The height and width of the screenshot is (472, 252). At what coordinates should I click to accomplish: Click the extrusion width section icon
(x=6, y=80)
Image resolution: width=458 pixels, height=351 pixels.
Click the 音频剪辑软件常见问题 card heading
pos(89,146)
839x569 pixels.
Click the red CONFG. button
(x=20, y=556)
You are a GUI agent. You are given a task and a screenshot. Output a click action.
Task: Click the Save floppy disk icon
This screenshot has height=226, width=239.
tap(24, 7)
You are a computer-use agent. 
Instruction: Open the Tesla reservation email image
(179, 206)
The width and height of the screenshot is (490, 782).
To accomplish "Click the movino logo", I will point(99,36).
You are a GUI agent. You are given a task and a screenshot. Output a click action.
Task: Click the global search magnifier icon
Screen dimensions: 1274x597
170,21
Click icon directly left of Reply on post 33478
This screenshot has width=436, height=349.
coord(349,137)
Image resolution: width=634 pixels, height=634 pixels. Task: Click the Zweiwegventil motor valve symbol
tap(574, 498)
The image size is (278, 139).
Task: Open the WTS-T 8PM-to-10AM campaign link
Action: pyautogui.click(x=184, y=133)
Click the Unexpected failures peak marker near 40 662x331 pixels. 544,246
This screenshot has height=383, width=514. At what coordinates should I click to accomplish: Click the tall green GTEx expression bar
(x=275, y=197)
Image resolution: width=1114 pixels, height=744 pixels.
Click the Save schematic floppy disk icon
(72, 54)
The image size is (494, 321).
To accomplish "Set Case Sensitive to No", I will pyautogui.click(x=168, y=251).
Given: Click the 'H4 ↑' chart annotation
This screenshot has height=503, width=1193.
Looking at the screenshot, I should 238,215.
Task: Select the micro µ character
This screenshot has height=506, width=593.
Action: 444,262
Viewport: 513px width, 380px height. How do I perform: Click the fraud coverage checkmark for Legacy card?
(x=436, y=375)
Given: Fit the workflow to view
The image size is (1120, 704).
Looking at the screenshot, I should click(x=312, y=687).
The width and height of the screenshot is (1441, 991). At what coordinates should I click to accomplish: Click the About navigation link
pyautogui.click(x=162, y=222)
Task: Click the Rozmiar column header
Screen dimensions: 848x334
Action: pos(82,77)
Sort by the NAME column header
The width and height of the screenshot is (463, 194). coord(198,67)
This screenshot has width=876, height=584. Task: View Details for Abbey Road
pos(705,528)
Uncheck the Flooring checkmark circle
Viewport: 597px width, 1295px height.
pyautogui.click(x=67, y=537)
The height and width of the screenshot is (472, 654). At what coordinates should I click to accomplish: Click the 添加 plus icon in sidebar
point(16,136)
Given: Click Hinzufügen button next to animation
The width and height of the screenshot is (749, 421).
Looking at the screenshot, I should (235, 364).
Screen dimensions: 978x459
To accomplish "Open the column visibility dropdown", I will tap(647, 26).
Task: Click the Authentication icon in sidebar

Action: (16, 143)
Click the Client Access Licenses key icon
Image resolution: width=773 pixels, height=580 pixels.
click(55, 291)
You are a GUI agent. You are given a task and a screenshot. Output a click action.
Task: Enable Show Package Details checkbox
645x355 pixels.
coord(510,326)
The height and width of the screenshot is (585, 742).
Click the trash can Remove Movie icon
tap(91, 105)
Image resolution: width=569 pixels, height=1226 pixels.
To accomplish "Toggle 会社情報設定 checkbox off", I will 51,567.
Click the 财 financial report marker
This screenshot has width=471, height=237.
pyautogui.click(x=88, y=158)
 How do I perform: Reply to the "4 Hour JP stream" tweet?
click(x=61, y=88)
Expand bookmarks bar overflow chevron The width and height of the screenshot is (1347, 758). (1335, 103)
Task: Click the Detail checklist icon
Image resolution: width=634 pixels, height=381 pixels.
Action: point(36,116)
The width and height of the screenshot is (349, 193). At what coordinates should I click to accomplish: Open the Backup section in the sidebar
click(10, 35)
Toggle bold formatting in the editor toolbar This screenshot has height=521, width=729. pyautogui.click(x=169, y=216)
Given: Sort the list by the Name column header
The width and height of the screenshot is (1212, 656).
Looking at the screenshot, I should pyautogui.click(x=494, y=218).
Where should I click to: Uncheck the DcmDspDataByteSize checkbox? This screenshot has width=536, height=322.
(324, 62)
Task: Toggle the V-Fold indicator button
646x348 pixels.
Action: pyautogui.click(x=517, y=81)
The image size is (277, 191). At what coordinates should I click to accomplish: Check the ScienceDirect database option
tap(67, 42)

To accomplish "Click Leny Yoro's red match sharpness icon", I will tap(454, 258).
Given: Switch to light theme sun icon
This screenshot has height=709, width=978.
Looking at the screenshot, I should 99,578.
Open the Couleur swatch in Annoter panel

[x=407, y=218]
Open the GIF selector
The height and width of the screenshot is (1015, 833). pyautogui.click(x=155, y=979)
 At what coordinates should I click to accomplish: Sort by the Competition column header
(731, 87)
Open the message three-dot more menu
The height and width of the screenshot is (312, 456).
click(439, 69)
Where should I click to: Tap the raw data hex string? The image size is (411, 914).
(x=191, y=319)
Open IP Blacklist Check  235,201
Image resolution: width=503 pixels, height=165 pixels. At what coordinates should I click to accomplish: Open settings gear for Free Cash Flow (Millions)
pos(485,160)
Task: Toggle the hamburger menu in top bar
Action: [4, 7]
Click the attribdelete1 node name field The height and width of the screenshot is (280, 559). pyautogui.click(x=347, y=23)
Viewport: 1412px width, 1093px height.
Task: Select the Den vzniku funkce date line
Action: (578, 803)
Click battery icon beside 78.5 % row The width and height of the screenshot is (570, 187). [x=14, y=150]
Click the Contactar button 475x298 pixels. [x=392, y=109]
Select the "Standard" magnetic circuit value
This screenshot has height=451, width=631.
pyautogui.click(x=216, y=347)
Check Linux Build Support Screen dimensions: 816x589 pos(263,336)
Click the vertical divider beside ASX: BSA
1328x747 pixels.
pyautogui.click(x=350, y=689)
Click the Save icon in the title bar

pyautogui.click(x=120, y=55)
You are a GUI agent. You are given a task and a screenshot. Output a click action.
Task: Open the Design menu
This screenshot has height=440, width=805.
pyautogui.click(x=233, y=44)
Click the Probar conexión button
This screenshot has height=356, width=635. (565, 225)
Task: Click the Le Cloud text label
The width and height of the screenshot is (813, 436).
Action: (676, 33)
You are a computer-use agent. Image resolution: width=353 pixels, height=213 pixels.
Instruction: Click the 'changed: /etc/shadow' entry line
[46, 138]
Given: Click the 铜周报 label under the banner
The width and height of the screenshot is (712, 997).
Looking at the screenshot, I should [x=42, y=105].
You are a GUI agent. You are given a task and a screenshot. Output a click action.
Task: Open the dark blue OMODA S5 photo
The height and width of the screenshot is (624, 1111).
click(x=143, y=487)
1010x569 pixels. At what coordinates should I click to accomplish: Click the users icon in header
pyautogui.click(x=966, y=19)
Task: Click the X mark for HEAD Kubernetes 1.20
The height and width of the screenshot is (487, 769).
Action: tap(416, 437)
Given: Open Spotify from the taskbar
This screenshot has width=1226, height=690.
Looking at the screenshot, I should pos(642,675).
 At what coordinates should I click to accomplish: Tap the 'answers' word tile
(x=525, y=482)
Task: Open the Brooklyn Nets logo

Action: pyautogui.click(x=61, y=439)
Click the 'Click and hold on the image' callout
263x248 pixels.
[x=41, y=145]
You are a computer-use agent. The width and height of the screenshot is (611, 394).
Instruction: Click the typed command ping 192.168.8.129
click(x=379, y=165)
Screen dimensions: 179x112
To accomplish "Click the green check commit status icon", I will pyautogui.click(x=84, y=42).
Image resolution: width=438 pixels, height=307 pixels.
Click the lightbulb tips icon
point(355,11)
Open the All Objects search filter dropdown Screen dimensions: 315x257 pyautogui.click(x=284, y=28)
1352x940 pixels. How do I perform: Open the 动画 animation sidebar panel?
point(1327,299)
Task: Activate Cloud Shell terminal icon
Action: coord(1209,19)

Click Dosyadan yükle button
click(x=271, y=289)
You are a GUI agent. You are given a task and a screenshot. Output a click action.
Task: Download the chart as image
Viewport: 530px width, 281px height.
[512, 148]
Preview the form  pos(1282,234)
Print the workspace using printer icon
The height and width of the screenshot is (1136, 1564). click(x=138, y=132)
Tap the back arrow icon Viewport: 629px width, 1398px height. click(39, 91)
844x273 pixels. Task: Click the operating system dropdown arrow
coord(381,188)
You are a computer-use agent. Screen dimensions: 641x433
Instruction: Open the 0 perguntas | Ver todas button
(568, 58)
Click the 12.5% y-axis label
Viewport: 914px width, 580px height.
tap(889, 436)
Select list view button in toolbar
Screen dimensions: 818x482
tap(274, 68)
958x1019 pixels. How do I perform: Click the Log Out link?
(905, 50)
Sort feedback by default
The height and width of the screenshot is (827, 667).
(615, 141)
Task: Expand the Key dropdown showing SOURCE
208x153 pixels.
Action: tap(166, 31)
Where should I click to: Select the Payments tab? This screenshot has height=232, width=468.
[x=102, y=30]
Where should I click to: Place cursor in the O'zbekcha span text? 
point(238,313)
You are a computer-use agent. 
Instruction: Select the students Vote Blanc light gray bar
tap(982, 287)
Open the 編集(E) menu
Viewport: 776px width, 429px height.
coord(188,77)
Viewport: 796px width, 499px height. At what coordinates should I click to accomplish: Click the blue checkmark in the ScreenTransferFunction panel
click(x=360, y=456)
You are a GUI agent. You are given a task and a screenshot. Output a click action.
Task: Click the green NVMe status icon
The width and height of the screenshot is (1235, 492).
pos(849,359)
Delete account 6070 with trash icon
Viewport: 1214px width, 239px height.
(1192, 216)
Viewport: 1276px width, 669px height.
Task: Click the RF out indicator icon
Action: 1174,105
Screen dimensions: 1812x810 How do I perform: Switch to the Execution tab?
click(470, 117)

####################

▶ Exercise aim
In the data above, which lines include "search"? Return those lines.

▶ Answer below
Task: Click the global search magnifier icon
Open the All Objects search filter dropdown Screen dimensions: 315x257 pyautogui.click(x=284, y=28)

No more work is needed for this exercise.